_Task to carry out_. Give back each line of the listing below that contains the string "Human".
#### The records ####
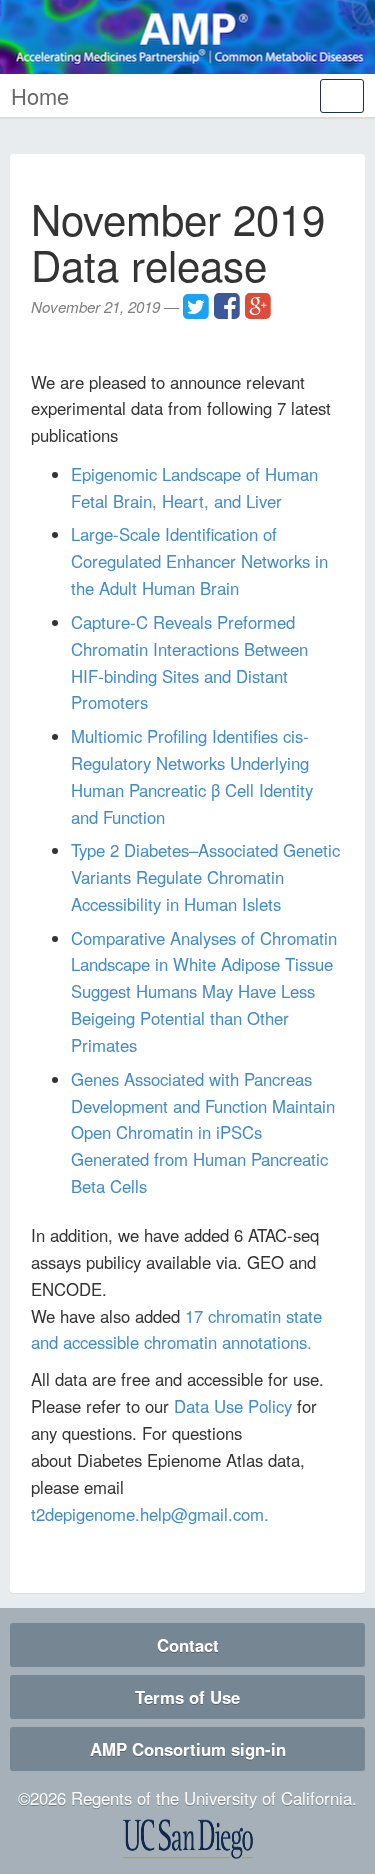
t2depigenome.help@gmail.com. (150, 1514)
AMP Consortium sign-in (188, 1749)
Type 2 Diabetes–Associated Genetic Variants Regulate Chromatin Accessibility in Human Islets (205, 877)
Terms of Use (187, 1697)
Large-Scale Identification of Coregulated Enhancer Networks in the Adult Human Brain (199, 561)
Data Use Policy (233, 1406)
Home (40, 95)
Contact (188, 1645)
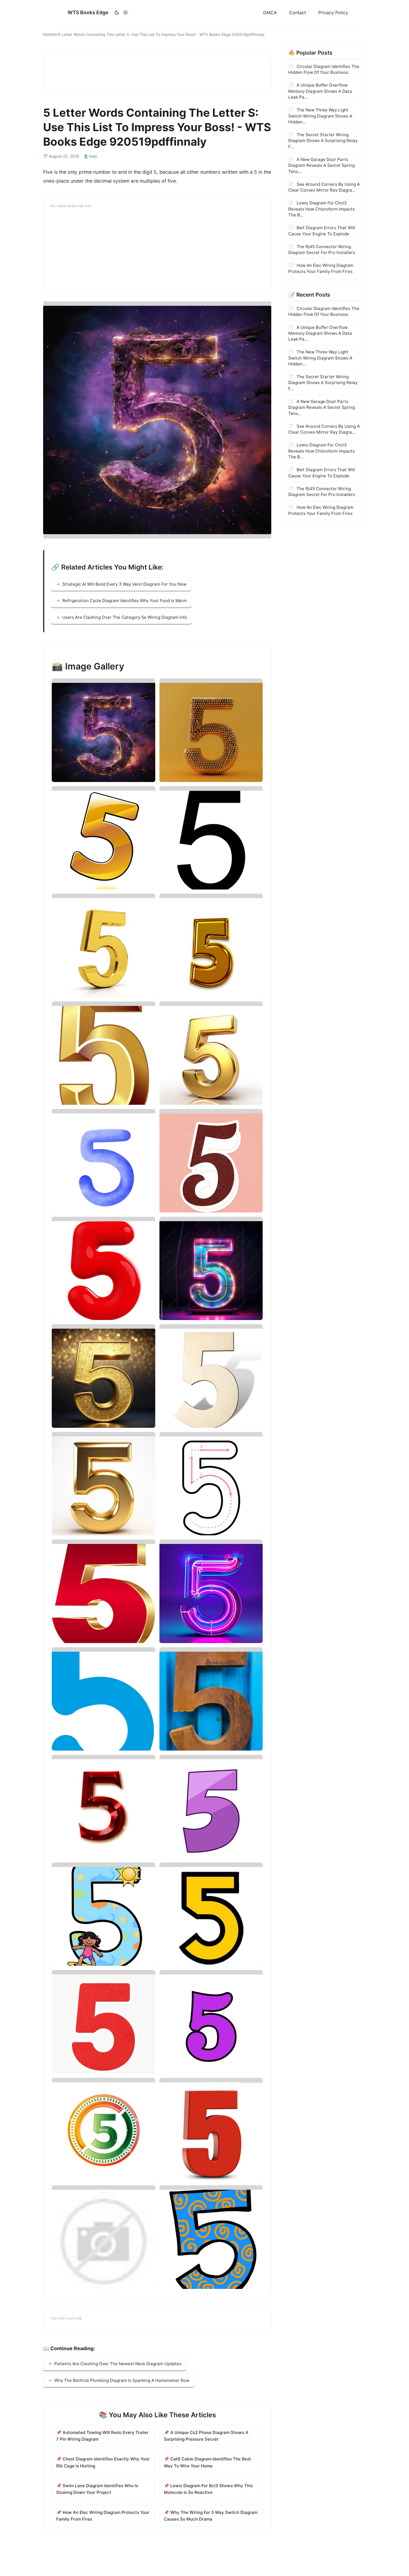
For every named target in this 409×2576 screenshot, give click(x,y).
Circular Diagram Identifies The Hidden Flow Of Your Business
####
_Exercise solution_.
Type 2 Diabetes–Associated Genetic Variants Regulate Chromatin Accessibility in Human Islets (205, 877)
Large-Scale Identification of Coregulated Enhancer Networks in the Adult Human Brain (199, 561)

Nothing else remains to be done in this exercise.